● **Requirement**: Could you return each line from the one bearing "Task: Go forward with the right arrow button" through the last line of the entries, exactly as it stands, with no pictures?

● **Data shown**:
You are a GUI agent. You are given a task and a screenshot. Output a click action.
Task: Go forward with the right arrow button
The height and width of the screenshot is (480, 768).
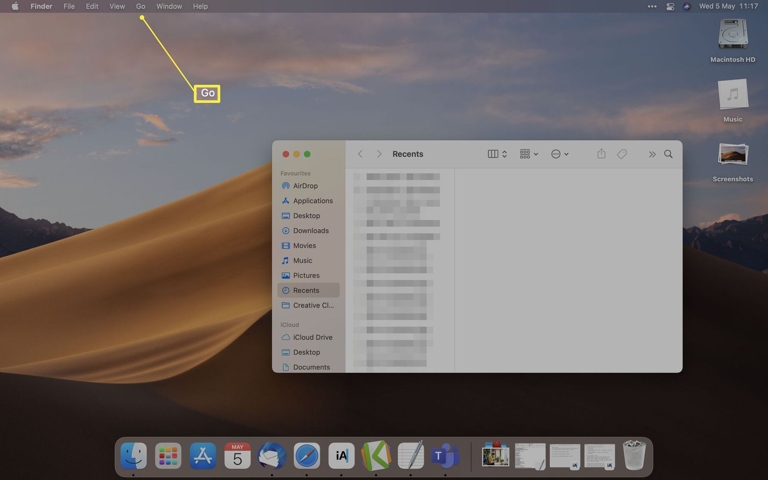click(x=379, y=154)
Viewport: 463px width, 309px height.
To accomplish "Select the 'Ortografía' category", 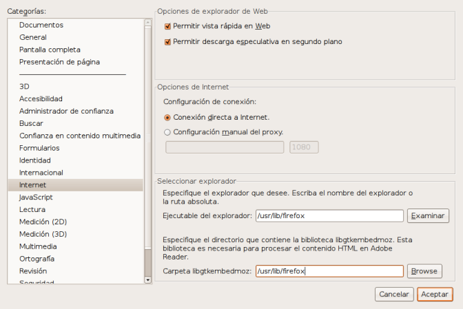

● **The answer**:
Task: Go forward with the right arrow button
The height and width of the screenshot is (480, 768).
click(x=379, y=154)
Viewport: 463px width, 309px height.
To accomplish "Select the 'Ortografía' category", 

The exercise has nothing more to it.